Debaran pertama 'part 1'

77 7 1
                                    

Min seok menggeliat di tempat tidurnya. Perlahan matanya membuka. Sangat gelap. Lalu tangan kirinya meraba sisi lain tempat tidur. Begitu menemukab ponsel dan menyalakannya. Ia mengerti, ternyata mati lampu.

Masih setengah tidur. Min seok berjalan menuju pintu dengan bantuan ponselnya. Di lihatnya pintu kamar Jinaa yang terbuka. Kemana dia?

"Akh!" Teriakan Jinaa semakin memekakkan telinga Min seok. Gadis itu semakin mempererat pelukannya. "Eomma!"

Sedikit terkejut mendapatkan serangan mendadak dari Jinaa itu. Min seok memegangi tubuh Jinaa yang bertengger di pelukannya. Lampu menyala setelahnya sehingga dapat memperlihatkan dengan jelas posisi mereka berdua saat ini.

Jinaa mencengkeram leher Min seok. Ia tidak begitu takut dengan gelap.
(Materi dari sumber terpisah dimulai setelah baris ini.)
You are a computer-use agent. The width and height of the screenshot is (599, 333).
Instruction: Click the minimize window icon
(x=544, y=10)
Tetapi jika sudah berhubungan hujan bercampur petir. Itu lebih menakutkan dari pada hantu.

"Apa kamu akan seperti ini terus?" Ujar Min seok. Tangannya pegal memegangi tubuh Jinaa. Ia tak menyangka tubuh semungil itu bisa berat sekali. "Lampu sudah menyala."

Perlahan tapi pasti. Pegangan tangan Jinaa mengendur. Ia menelan ludah dengan susah payah, lalu matanya terbuka dan seketika napasnya berhenti. Jantungnya berdetak cepat serta tubuhnya menegang. Ia bisa melihat kedua kakinya melingkar di pinggang Min seok. Aigo, kesalahan apa ini.
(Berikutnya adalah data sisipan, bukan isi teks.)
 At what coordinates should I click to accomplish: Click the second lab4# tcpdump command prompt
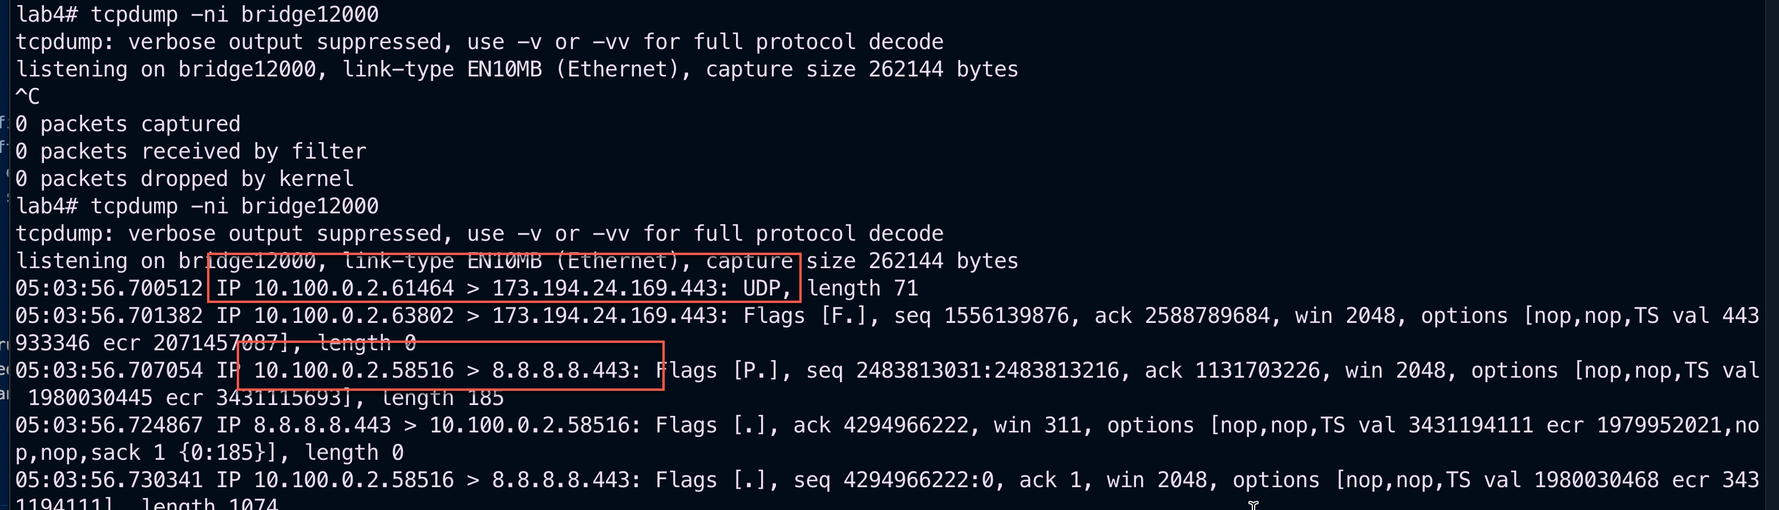tap(198, 206)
"Jinaa." Panggil Min seok tepat di telinga gadis itu. Kontan saja Jinaa tersentak dan menjauhkan kepalanya dari leher Min seok.

"Ne." Jawab Jinaa cepat.

Mata Jinaa membulat. Jarak wajah mereka begitu dekat. Bisa di bilang hanya berjarak satu jari saja. Sedangkan Min seok, pria itu menunjukkan sikap tenang. Ia tidak sama dengan pria di luaran sana, mengambil kesempatan dalam kesempitan. Walaupun sempat membuatnya tertegun. Ia hanya sebuah kesalahpahaman.

Jinaa tercekat saat kedua mata hitam Min seok mulai berjalan dan berhenti tepat di bibirnya. Sekali lagi tangan Jinaa yang berada di kedua bahu Min seok mencengkeram kuat. Tanpa di sadarinya, ia menghentikan napasnya dan mulai memejamkan mata. Menunggu sebuah ciuman.

Cukup lama Min seok memandangi bibir mungil berwarna merah muda milik Jinaa. Gadis itu hanya memakai lipsglos ringan. Menyadari cengkeraman Jinaa semakin menguat di bahunya, mata Min seok beralih menatap kedua mata gadia itu yang terpejam.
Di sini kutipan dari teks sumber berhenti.